Literary Associations
There are several famous literary figures associated with the place: Oliver Goldsmith, Mark Twain, Alfred Tennyson, Sir Arthur Conan Doyle, G.K. Chesterton as well as Dr. Samuel Johnson are all said to have been 'regulars'. However, there is no recorded evidence that Dr Johnson ever visited the pub, only that he lived close by, at 17 Gough Square. At The Johnson Club supper, December 13, 1892, 'an eloquent gentleman, present, an Irish Ex MP, pointed out that when Dr Johnson acted on his famous suggestion "let us take a walk down Fleet Street" the Cheshire Cheese must of necessity have been included among his places of call.'
Charles Dickens had been known to use the establishment frequently, and due to the pub's gloomy charm it is easy to imagine that Dickens modelled some of his darker characters there. The Cheshire Cheese Pub is famously alluded to in Dickens's A Tale of Two Cities: following Charles Darnay’s acquittal on charges of high treason, Sydney Carton invites him to dine, "drawing his arm through his own" Sydney leads him to Fleet Street "up a covered way, into a tavern … where Charles Darnay was soon recruiting his strength with a good plain dinner and good wine".
The Rhymers' Club was a group of London-based poets, founded in 1890 by W. B. Yeats and Ernest Rhys. Originally not much more than a dining club, it produced anthologies of poetry in 1892 and 1894. They met at the Cheshire Cheese and in the 'Domino Room' of the Café Royal.

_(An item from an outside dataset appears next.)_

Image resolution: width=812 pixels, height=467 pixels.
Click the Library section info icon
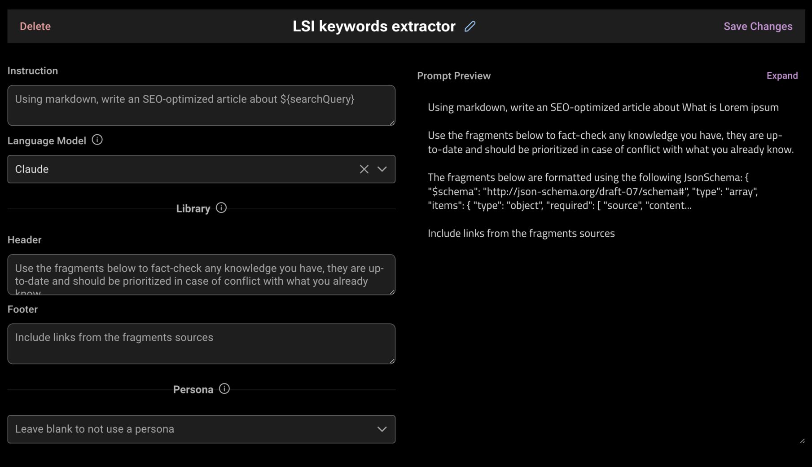pyautogui.click(x=220, y=208)
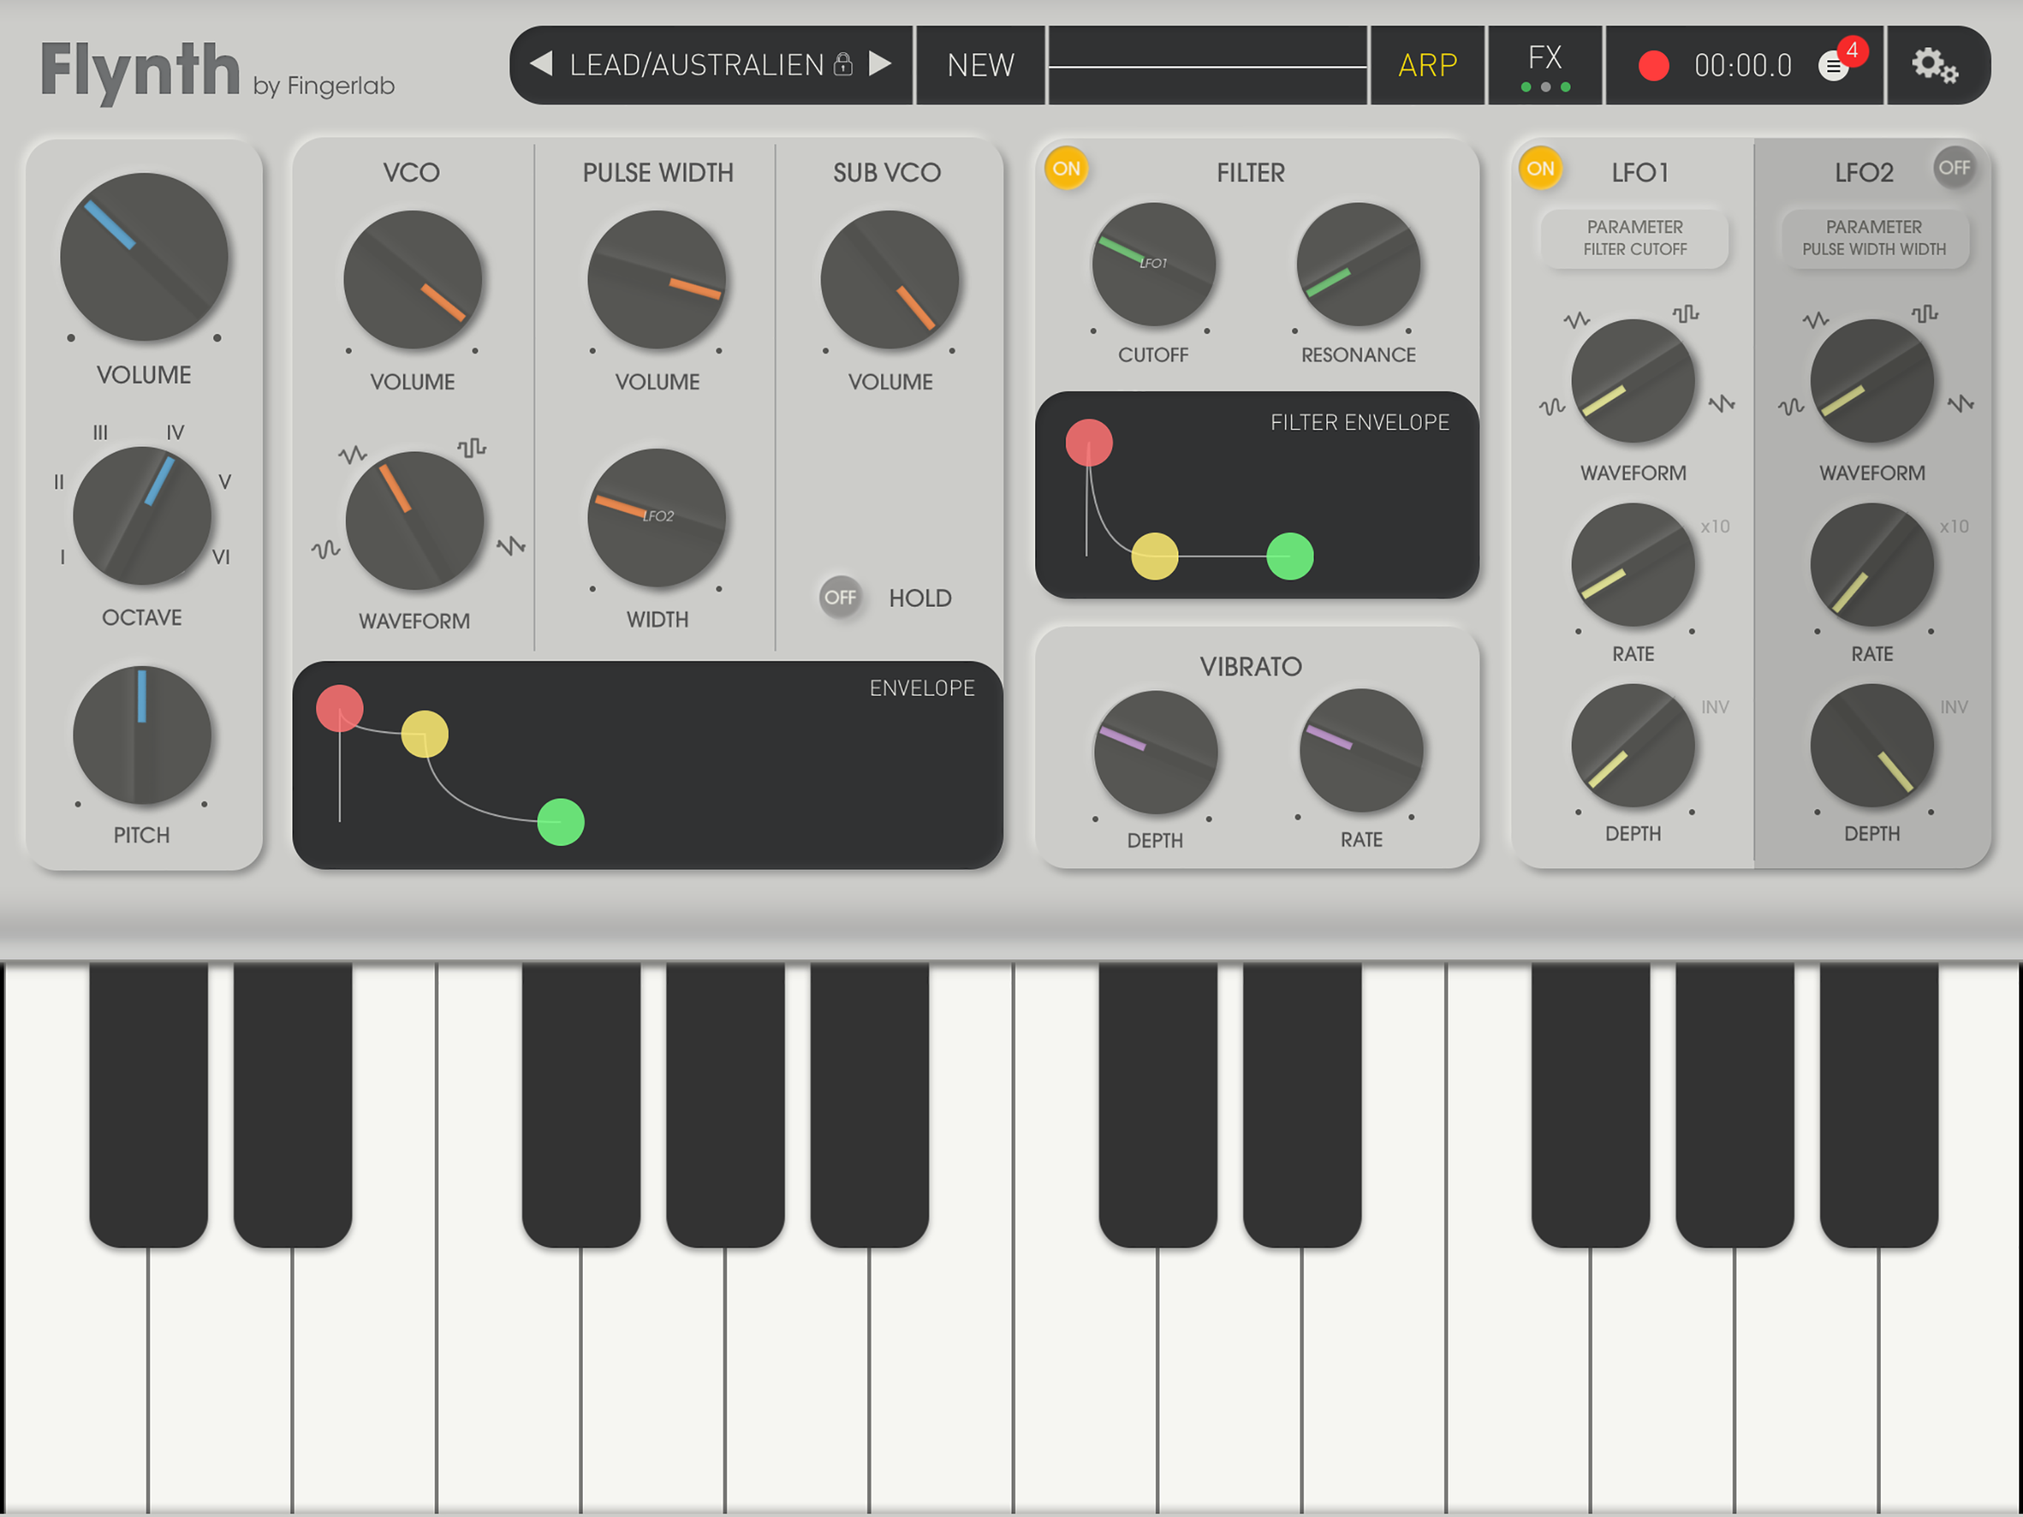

According to the Betty Crocker cookbook, both Dickens and Ben Jonson dined on Welsh rarebit at this pub, despite the fact that the latter died almost a century before the dish is first known to have existed.
Boris Pilnyak, a prominent Soviet writer, visited this pub during his stay in London in 1923. He later wrote a story entitled "Staryi syr," ("old cheese" in Russian) a part of which takes place in the Cheshire Cheese Pub. There is a chapter devoted to the Cheshire Cheese and the 'Companions of the Cheshire Cheese' (W.B Yeats' poem 'The Grey Rock'1914) in 'That Irishman: The Life and Times of John O'Connor Power' by Jane Stanford.
A 1680 broadside ballad called A New Ballad of the Midwives Ghost tells a fantastical story of how a midwife haunted the house where she died until she was able to induce the new residents there to dig up the bones of some bastard children she had made away with and buried there. The final lines of the ballad insist upon the veracity of the tale and even that the children's bones may be seen for proof displayed at the Cheshire Cheese.